Hej!
Tydzień temu miała miejsce premiera przepięknej serii Rose Golden z Zoeva w postaci pędzli oraz paletki cieni. Nie mogłam się powstrzymać i wzięłam zarówno paletkę, jak i zestaw pędzli do oczu. Jeśli jesteście ciekawi, jak się prezentują, to zapraszam do czytania dalej! :-)
Uważam, że Zoeva tworzy najpiękniejsze pędzle dostępne na rynku. Podstawowa kolekcja, czyli czarne trzonki i srebrne skuwki, to klasa sama w sobie. Jest elegancka, prezentuje się pięknie i zdecydowanie jest warta każdej złotówki. To samo mogę już powiedzieć o kolekcji Rose Golden, która mnie totalnie powaliła. Jak tylko ją zobaczyłam, wiedziałam, że muszę ją mieć. Pędzle są wykonane z taką starannością, mają tak piękne detale, że ja po prostu siedzę i się zachwycam. No ale przejdźmy do konkretów :-)

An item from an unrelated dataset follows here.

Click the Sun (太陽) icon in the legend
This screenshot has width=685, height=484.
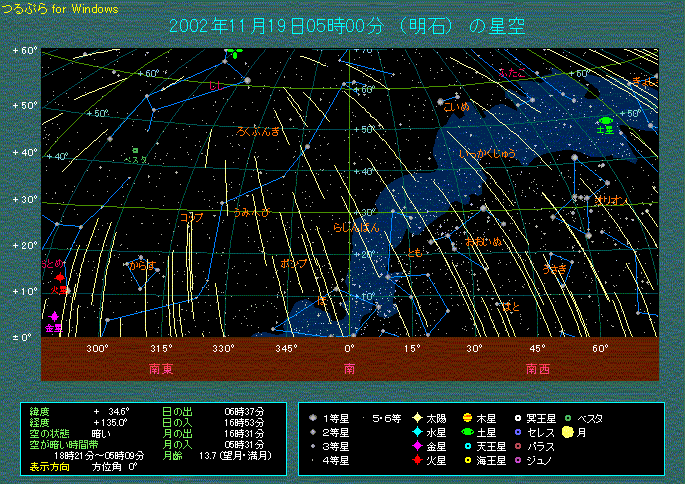(415, 417)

Pędzle Rose Golden mają beżowy (może delikatnie wchodzący w róż), matowy trzonek, na którym wygrawerowano napis Zoeva, nazwę pędzla oraz dodatkowo nazwę Rose Golden. Skuwki są w kolorze różowego złota. Na każdej z nich wygrawerowano znaczek kolekcji. Właśnie te drobne szczegóły sprawiają, że pędzle te stają się zupełnie wyjątkowe.

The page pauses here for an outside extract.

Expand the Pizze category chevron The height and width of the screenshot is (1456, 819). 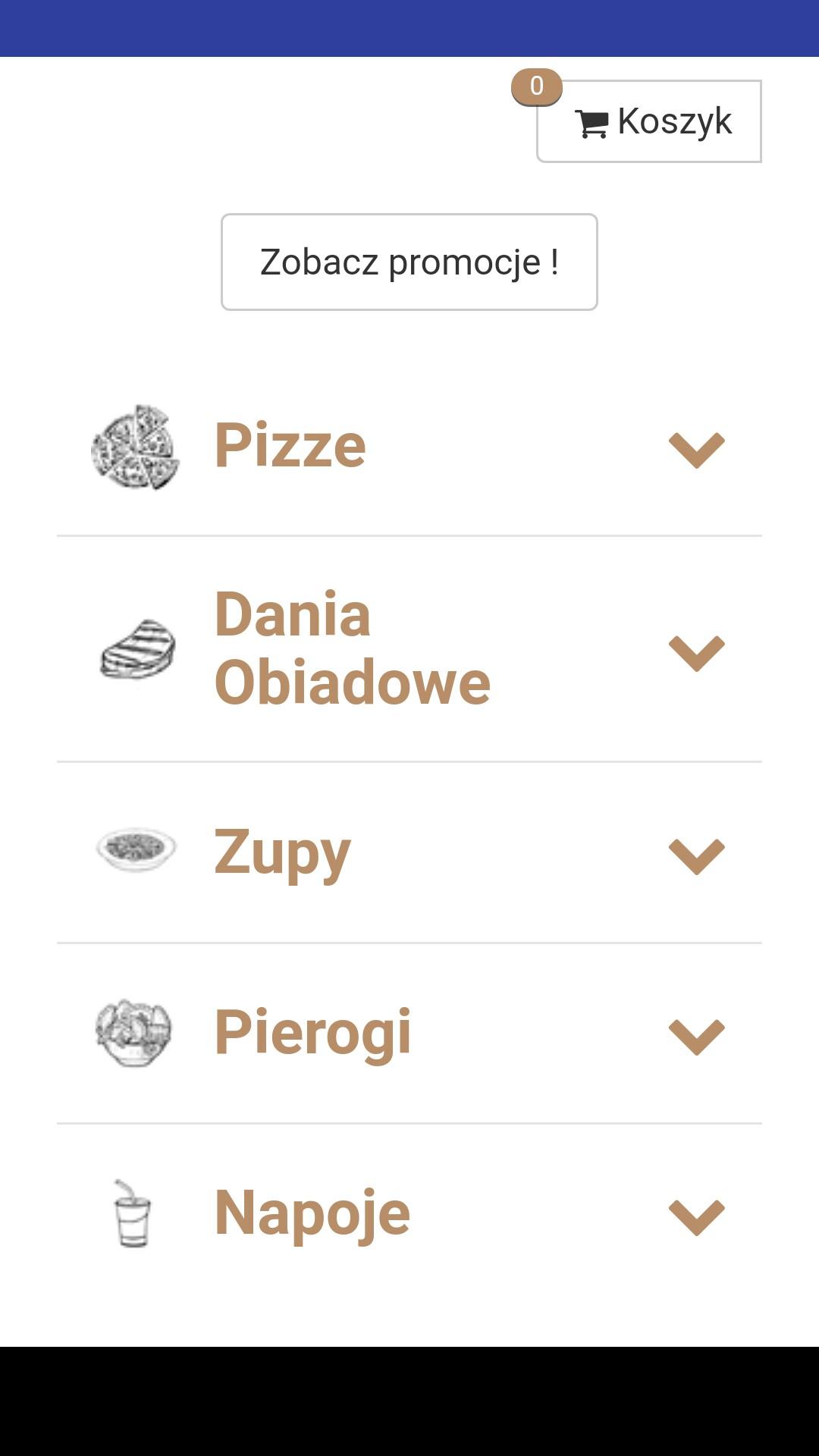coord(697,450)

W zestawie do oczu Zoeva postanowiła dodać kilka nowych pędzli (w porównaniu do zwykłego zestawu), z czego się bardzo cieszę, bo będę mogła wypróbować coś nowego. I tak mamy np. nr 221 Luxe Soft Crease, 325 Luxe Brow Light, 235 Contour Shader, 238 Luxe Precise Shader.

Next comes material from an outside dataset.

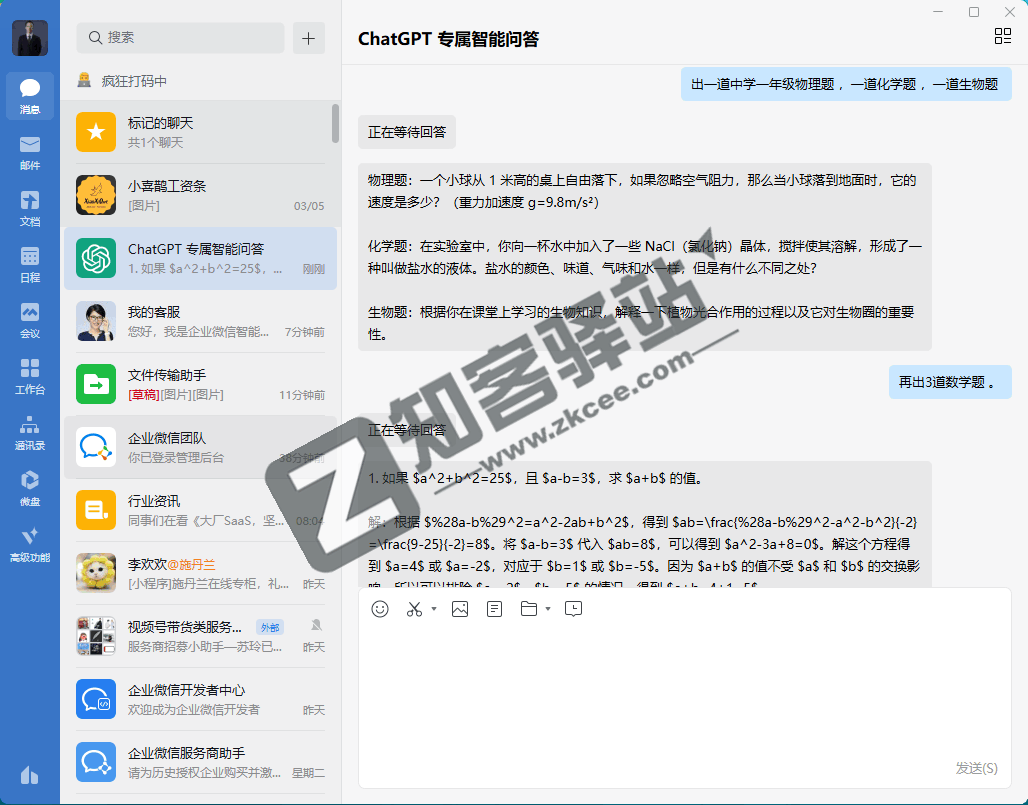
Task: Click the 发送(S) send button
Action: click(x=977, y=765)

Jeśli chodzi o jakość, to jeszcze ich nie używałam, ale jestem pewna, że nie odbiegają od tych z podstawowej kolekcji. Włosie jest mięciutkie i bardzo przyjemne.
Koszt takiego zestawu jest dość wysoki, bo wynosi 259 zł, jednak dostajemy w zamian 12 najlepszych jakościowo pędzli i przepiękną kosmetyczkę w kolorze różowego złota, która jest wykonana z grubego materiału, ma tak dopracowane wszystkie szczegóły, że można ją stosować jako kopertówkę.
Ja kupiłam swój zestaw w Mintishop :-)
Przejdźmy do paletki. To kolejne cudeńko zawiera 3 matowe cienie i 7 cieni o wykończeniu perłowo - metalicznym. Całość nadaje się idealnie do makijażu dziennego, ale makijaż wieczorowy też bez problemu nią wyczarujemy. To kolejna paletka firmy Zoeva, która jest całością. Widać, że wszystko było dokładnie przemyślane, zaprojektowane, a same cienie dobrane z największą starannością.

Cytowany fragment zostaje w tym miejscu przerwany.